A new mass-mailing virus, known as W32/Goner.A, has been spotted in Europe and is now beginning to spread in the United States.
The Goner worm that tore through corporate networks last week is simply one more bit of evidence that virus writers and crackers are growing ever more skillful and adept at their crafts, security experts said.
While its infection method is unremarkable and reminiscent of numerous previous mass-mailing worms, Goner carries a destructive payload that not only deletes anti-virus files but also installs a DDoS client on infected machines. Such blended threats, as theyre called, are the unfortunate result of the ready availability of malware programs on the Internet and will become more and more prevalent in the future.
"This is one more step in the evolution of viruses," said Steve Trilling, director of research Symantec Corp.s Security Response center in Cupertino, Calif. "Were going to see more and more blended threats."
Goner began showing up in the United States on Tuesday and spread rapidly for the next several days. As of midday Thursday, MessageLabs Ltd., a U.K.-based virus-tracking firm, reported stopping more than 93,000 copies of the worm.
Known as W32/Goner.A, the virus spreads via Microsoft Corp.s Outlook e-mail client and is also showing some indications of propagating through the popular ICQ chat network, according to anti-virus officials at Computer Associates International Inc.
The worm also tries to install a DDoS client on infected machines via IRC (Internet relay chat). IRC is a popular IM-type program used extensively by hackers, especially DDoS attackers, who use it to control their zombies.
The virus arrives with a subject line of "Hi" and an attachment labeled Gone.scr. The body of the message reads: "How are you? When I saw this screen saver, I immediately thought about you I am in a harry [sic], I promise you will love it!"
CA has assigned Goner a medium to high risk rating. Officials say more than 20 of their customers have reported seeing the virus, which was first spotted by the staff of their German lab.
The worm is now spreading rapidly in the United States, with dozens of companies reporting infections. McAfee.com reports that when executed, the worms attachment copies itself to the machines registry so it will start on bootup. Also, the worm attempts to delete a number of files, including anti-virus and firewall programs and several security tools.

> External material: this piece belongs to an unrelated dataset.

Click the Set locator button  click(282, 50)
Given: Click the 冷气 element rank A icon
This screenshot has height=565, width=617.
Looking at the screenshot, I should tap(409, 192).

McAfee has given the worm its highest risk rating.
Goner was spreading Tuesday afternoon through both corporate networks and home PCs, anti-virus companies said.
Because the worm deletes anti-virus files, some users may find themselves powerless against Goner.
"Goner is one of the most incredibly fast-moving and potentially
dangerous e-mail viruses weve seen," said Mark Sunner, CTO of MessageLabs. "From what weve observed, Goner tries to disable the local AV/firewall settings, so anyone using traditional desktop gateway solutions who attempts to download the signature patch, may find that their software has been shut down. In order to get it back again, it will need to be reinstalled."
"Its still amazing to see environments are allowing in things that have no business value like screen savers," said Ian Hameroff, business manager for security solutions at CA, based in Islandia, N.Y.